The global media has covered the Rohingya refugee crisis for those who take the time to read about it. The Rohingya are a group of Muslim residents of Myanmar who, because of intense persecution and the constant threat of death, have been leaving the country in droves. Most of the hundreds of thousands of Rohingya refugees have sought safety in neighboring Bangladesh since Burmese military forces “attacked and destroyed their jungle villages, killed thousands of men and babies and systematically gang-raped the women.” Some close observers have estimated that the death toll among Rohingyas alone would have exceeded a million had Bangladesh not allowed the refugees into their country. The measure of extreme brutality is more brutal than we wish to report on this news site.

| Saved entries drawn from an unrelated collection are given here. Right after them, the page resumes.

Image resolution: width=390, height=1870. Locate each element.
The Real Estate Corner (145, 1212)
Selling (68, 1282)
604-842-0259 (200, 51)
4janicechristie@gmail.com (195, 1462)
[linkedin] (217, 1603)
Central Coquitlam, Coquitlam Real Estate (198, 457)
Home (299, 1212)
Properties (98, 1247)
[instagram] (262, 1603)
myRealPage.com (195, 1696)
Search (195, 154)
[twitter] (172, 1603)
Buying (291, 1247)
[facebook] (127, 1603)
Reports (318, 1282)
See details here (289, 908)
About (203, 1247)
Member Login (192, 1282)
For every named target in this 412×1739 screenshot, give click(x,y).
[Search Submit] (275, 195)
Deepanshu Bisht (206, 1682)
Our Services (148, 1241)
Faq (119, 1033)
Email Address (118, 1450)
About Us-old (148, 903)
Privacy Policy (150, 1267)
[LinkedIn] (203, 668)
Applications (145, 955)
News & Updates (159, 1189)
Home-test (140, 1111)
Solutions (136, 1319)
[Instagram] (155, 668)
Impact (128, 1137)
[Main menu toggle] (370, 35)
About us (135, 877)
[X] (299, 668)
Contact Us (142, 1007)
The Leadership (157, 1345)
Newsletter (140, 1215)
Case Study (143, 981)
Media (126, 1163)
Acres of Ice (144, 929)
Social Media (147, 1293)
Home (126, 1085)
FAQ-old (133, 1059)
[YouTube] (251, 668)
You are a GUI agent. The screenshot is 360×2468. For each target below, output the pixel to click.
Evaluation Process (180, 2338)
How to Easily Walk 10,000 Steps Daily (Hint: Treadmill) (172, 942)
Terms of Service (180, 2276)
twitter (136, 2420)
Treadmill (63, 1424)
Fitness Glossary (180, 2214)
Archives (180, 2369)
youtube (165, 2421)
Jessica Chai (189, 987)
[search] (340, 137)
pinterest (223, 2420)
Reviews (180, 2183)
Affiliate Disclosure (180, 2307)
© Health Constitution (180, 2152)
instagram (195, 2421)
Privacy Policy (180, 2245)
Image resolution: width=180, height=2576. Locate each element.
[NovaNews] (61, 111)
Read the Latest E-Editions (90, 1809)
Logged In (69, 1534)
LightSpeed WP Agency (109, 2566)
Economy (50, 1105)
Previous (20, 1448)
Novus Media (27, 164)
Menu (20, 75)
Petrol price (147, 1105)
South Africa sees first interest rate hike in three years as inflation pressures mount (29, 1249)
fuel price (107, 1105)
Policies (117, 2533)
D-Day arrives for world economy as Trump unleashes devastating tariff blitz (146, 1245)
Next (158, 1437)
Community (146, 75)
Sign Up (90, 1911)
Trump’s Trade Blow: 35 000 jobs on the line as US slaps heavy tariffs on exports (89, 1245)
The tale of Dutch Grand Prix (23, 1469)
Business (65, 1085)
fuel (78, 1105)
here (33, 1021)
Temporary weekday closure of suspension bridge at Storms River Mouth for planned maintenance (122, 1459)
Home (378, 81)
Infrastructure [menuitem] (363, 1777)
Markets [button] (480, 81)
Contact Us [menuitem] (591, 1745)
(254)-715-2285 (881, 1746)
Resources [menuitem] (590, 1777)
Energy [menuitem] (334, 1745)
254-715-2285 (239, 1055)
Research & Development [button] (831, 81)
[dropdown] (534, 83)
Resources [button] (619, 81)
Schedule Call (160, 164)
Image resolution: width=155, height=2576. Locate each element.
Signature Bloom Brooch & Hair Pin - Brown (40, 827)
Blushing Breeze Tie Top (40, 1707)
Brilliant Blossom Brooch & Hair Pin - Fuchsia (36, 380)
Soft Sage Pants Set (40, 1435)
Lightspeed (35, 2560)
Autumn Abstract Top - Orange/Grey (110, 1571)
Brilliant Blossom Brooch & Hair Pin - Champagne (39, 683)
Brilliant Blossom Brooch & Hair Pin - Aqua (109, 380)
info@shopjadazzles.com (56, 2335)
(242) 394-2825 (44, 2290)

Only recently has the world outside of Myanmar begun to realize that Christians, too, have become a target of the Burmese military. When the extreme persecution began against the Rohingya, a Muslim imam in Bangladesh warned that the Myanmar government has plans to eradicate other minorities, such as Baptists and other Christians. “This is, culturally, like you see in many brutal dictatorships. They have painted the Rohingya or anyone who is an ethnic minority, whether it is a Rohingya, Christian, a Hindu.”

What he foresaw is now happening.

According to Open Doors, Buddhist leaders instigate Christian persecution in the predominantly Buddhist country.

“In predominantly Christian states like Kachin State, Karen State, and Northern Shan, even well-established historical churches experience attacks. More than 100,000 Christians live in IDP (internally displaced) camps, deprived of access to food and healthcare. In some instances, Buddhist monks have invaded church properties and built Buddhist shrines on church premises. The Buddhist, Muslim or tribal families of converts persecute believers, often ostracized from society. Communities who aim to stay “Buddhist only” make life for Christian families impossible by not allowing them to use community water resources. Evangelical church groups experience opposition as well, especially those in rural areas of Myanmar.”

Exacerbating the intensification of “violent pacification” is the fact that the military has blocked aid agencies from providing food and supplies to displaced Kachin Christians who have sought refuge in the jungles and forests. In addition, authorities in Myanmar have been denying access to Kachin for journalists, aid agencies, and international observers. Sky News reported that thousands have died in bombings and attacks that have risen so substantially since January 2018 that Kachin Christians believe that they, too, are now the target of a second campaign of genocide.

Reuters reported that “Myanmar tops a list of countries where the ability of aid groups to reach people in need has worsened in the past six months” and is now the country where access to humanitarian aid has deteriorated the most.

We urge you to pray for Myanmar, and for these agencies and others as they actively seek to assist the persecuted in Myanmar: the Bangladesh Rehabilitation Assistance Committee BRAC), Action Against Hunger, UNICEF, Save the Children, Doctors Without Borders, the International Rescue Committee, the United Nations High Commission for Refugees (UNHCR), and the World Food Program.